Bevor die Bayern morgen den Papst besuchen, müssen sie heute Abend noch in der Champions League beim AS Rom ran. Das Spiel wird wieder mal ohne den spanischen Star Thiago angepfiffen. Der hat sich schon zum dritten Mal am Innenband im Knie verletzt und wird in Barcelona operiert. Bei Dortmund sind am Wochenende gleich drei Langzeitverletzte ins Team zurückgekehrt: Ilkay Gündogan (seit August 2013 verletzt), Marco Reus (seit Juli 2014 verletzt) und Henrich Mchitarjan (seit Mitte September verletzt).

Freie Arztwahl - auch für Kicker

Wer kümmert sich eigentlich um verletzte Spieler und dürfen sich die Stars selber aussuchen, bei wem sie sich behandeln lassen? Grundsätzlich gilt - auch Fußballprofis haben die freie Arztwahl, sagt Philipp May aus der Sportredaktion. Musterverträge für Fußballprofis, in denen steht, dass ein verletzter Spieler zuerst vom Vereinsarzt untersucht werden muss, hätten vor Gericht keinen Bestand.

Sportler haben aber auch das Recht, wegen falscher Behandlung zu klagen. So hat das zum Beispiel Handball-Nationalspieler Holger Glandorf gemacht, als er sich nach einer Kortisonspritze einen multiresistenten Keim einfing und anschließend mehrfach operiert werden musste. Letztendlich einigten sich beide Seiten auf einen Vergleich.

Auch bei verletzten Fußballspielern wird sechs Wochen lang das volle Gehalt gezahlt, dann springt die Krankenkasse ein.
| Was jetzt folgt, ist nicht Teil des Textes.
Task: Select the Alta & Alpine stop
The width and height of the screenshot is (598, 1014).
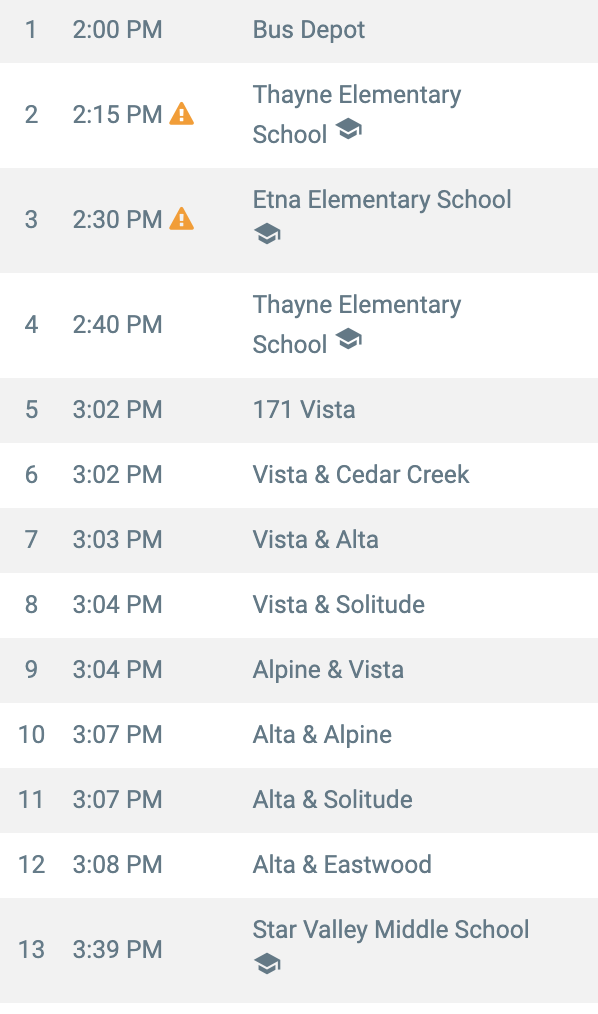Action: click(x=299, y=735)
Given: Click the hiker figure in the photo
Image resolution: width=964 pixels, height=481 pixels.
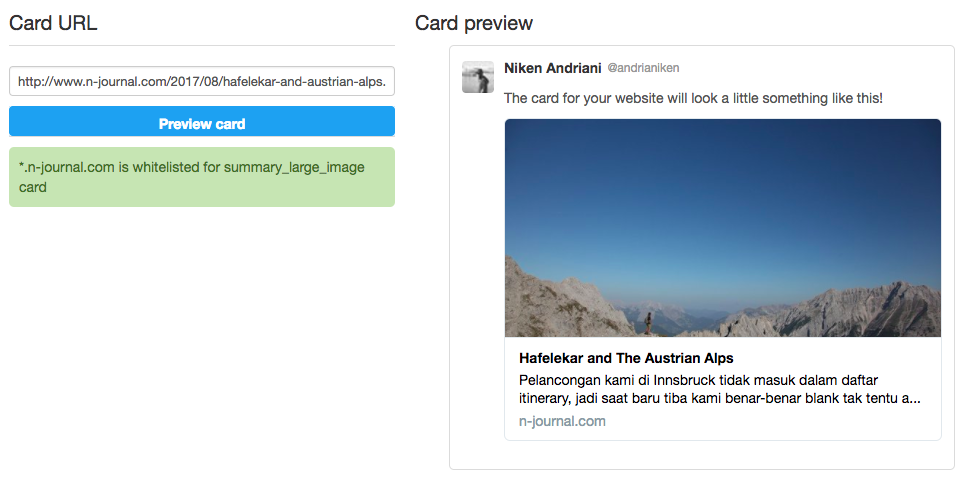Looking at the screenshot, I should coord(647,324).
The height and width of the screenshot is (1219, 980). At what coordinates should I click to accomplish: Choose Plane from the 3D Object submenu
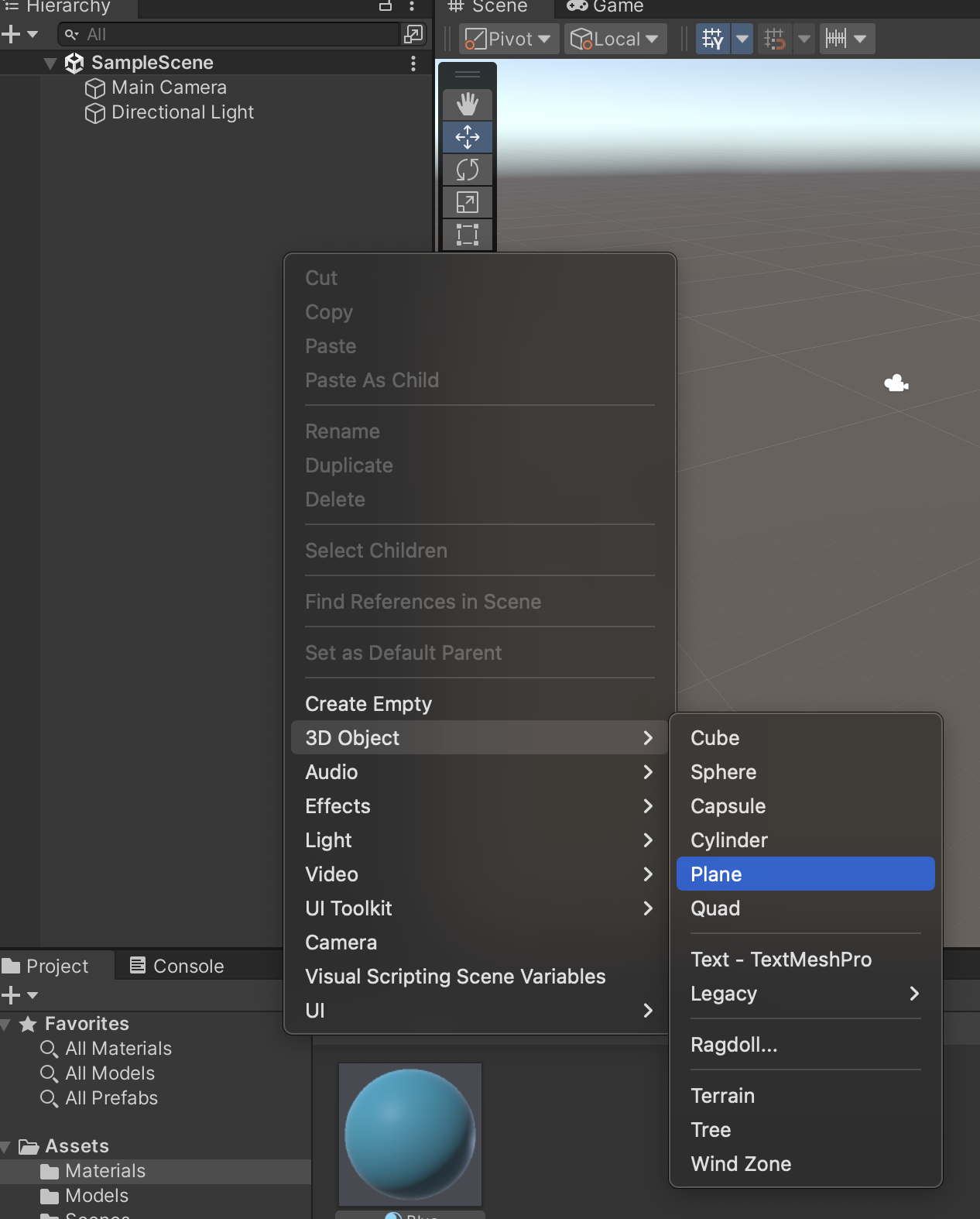tap(805, 874)
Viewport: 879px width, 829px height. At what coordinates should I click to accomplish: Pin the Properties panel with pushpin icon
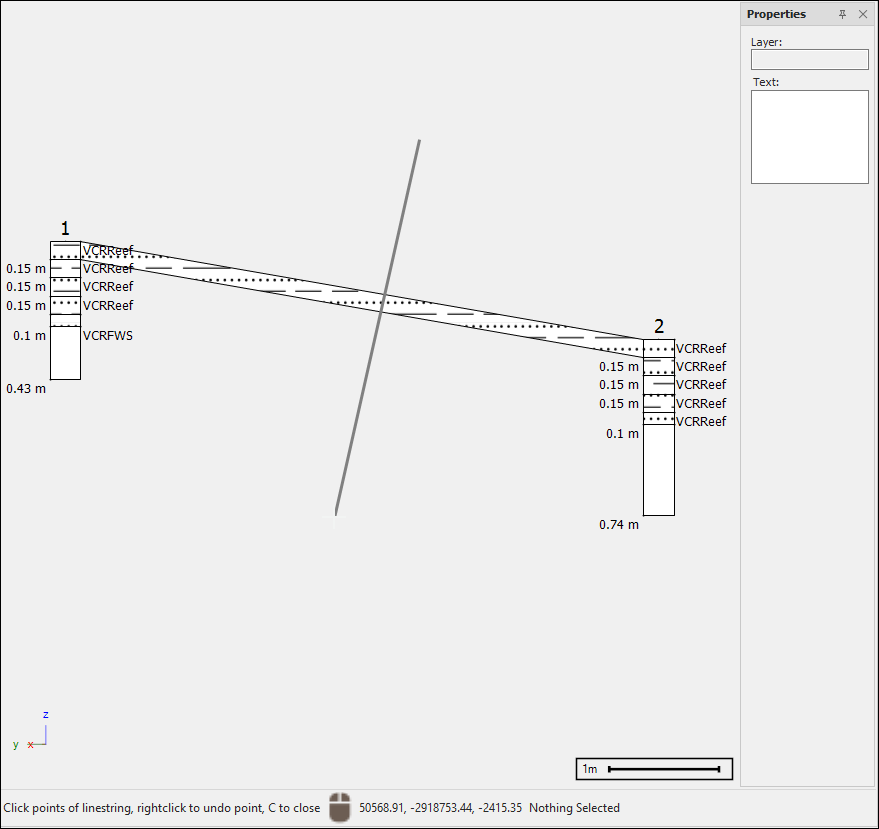click(842, 14)
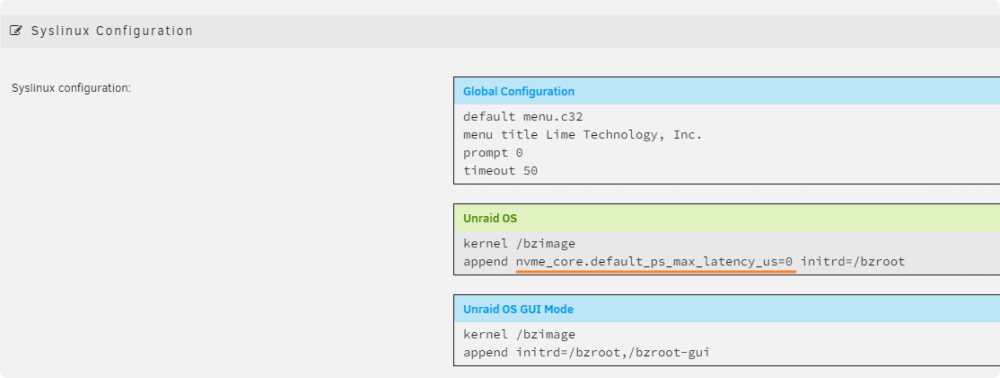Click 'initrd=/bzroot' in the Unraid OS append line
Viewport: 1000px width, 378px height.
(853, 261)
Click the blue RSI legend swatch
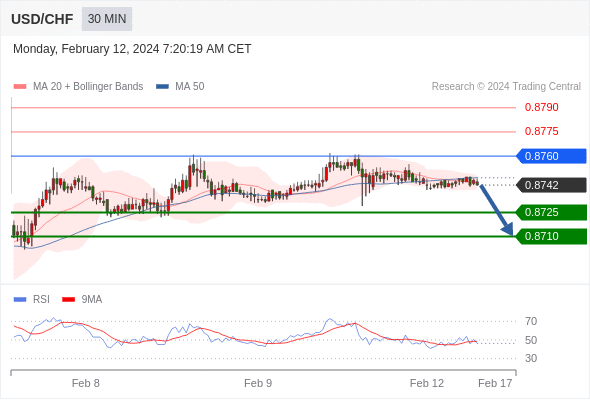Screen dimensions: 590x400 (x=20, y=300)
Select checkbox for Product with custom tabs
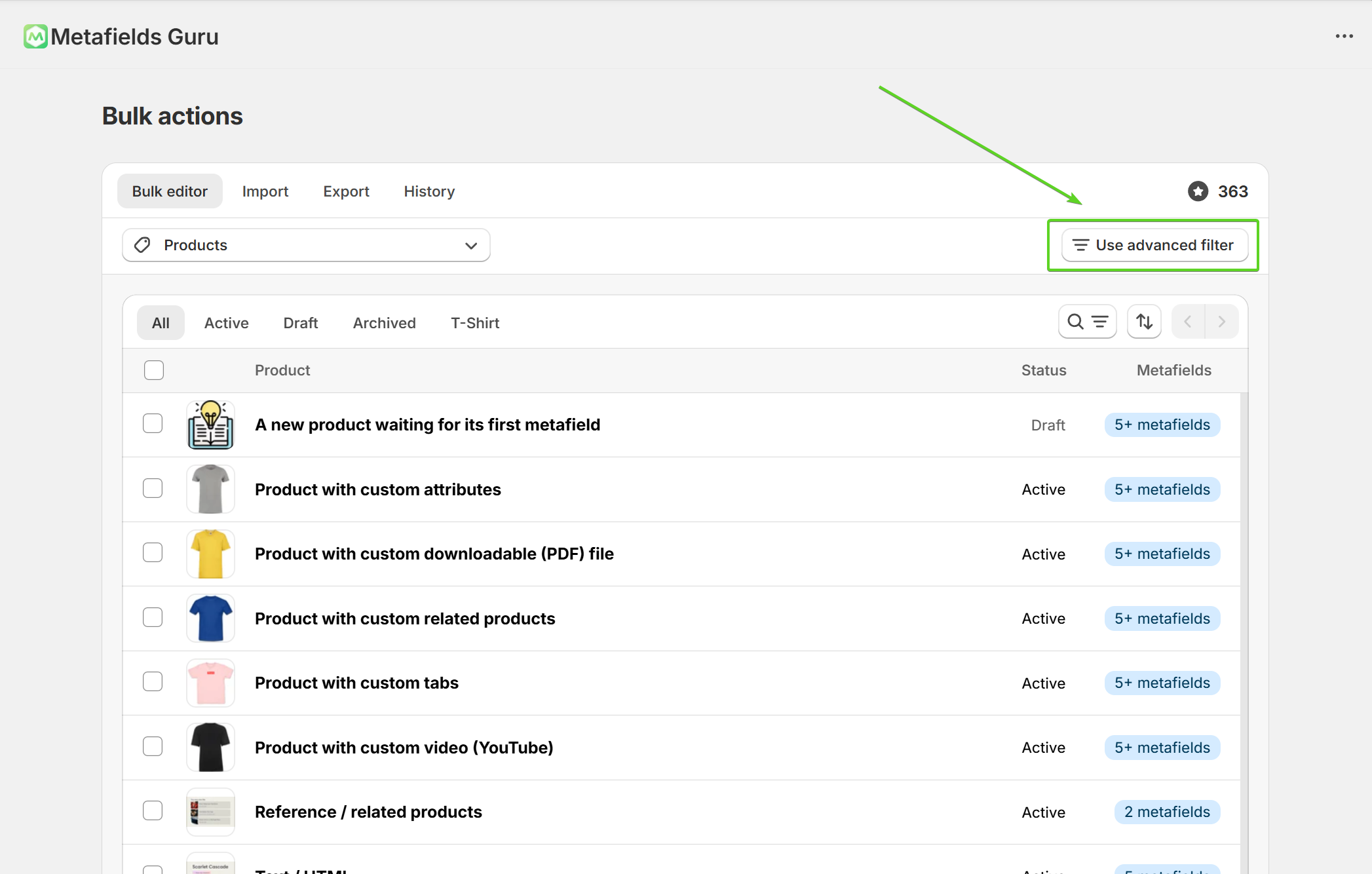1372x874 pixels. coord(153,682)
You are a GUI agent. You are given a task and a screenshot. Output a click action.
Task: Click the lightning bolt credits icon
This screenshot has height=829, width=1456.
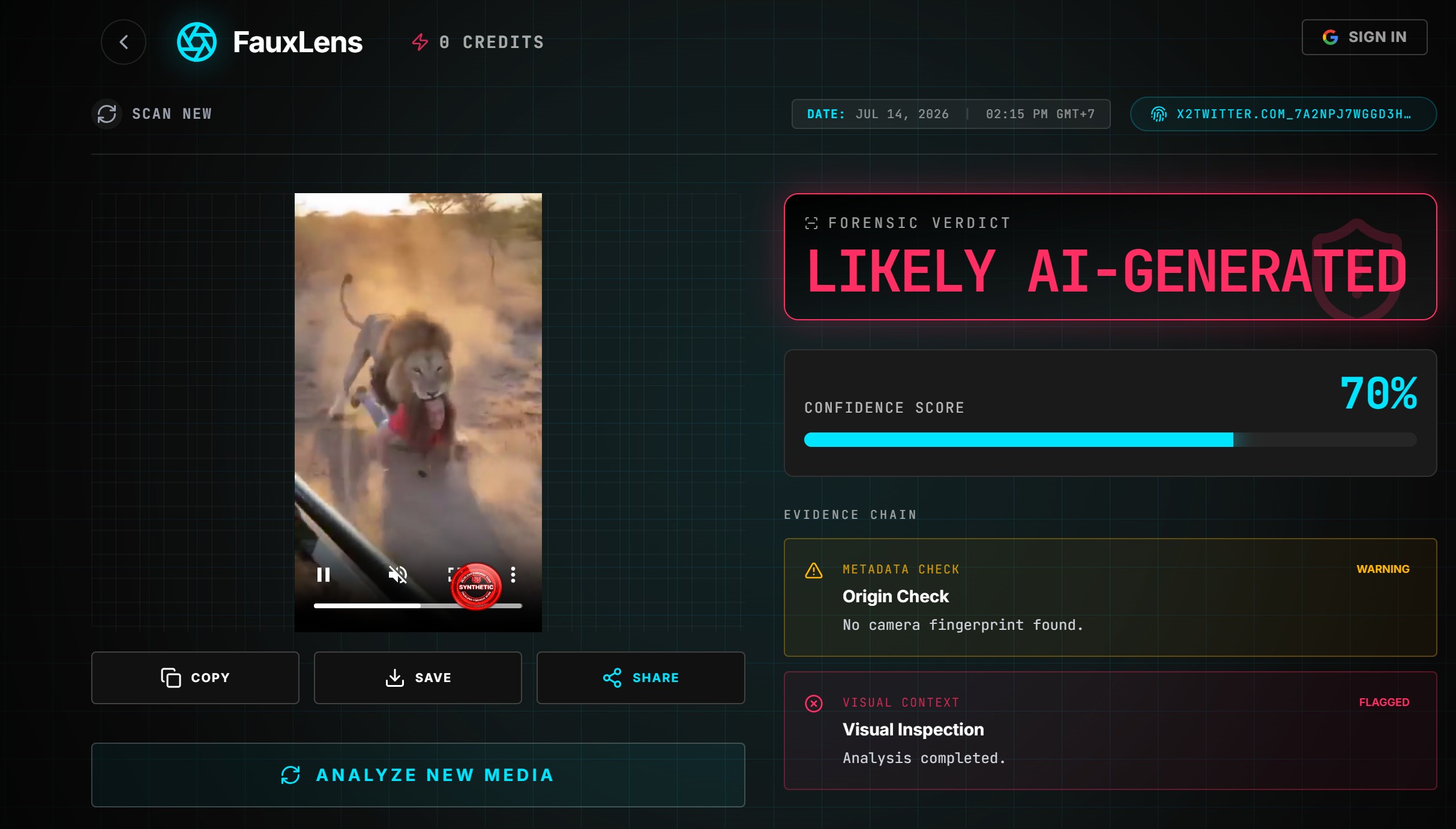[x=420, y=42]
Dazu kommt noch ein Verletztengeld von 6400 Euro pro Monat. Eine Absicherung, vor allem für die Spieler der unteren Ligen. Topstars, die sich in ganz anderen Gehaltsklassen bewegen, haben meist noch eine Zusatzversicherung abgeschlossen. Für solche Policen werden schon mal 2000 bis 5000 Euro im Monat fällig. Bei den Topstars übernimmt diese Versicherung aber meist der Verein, erzählt Philipp May. Auch um konkurrenzfähig mit anderen attraktiven Ligen zu bleiben. So sind Vereine in Spanien tarifvertraglich verpflichtet, bei einer Verletzung das volle Gehalt weiterzuzahlen. Was Vereine gegen dieses Risiko unternehmen? Sie schließen eine Versicherung ab.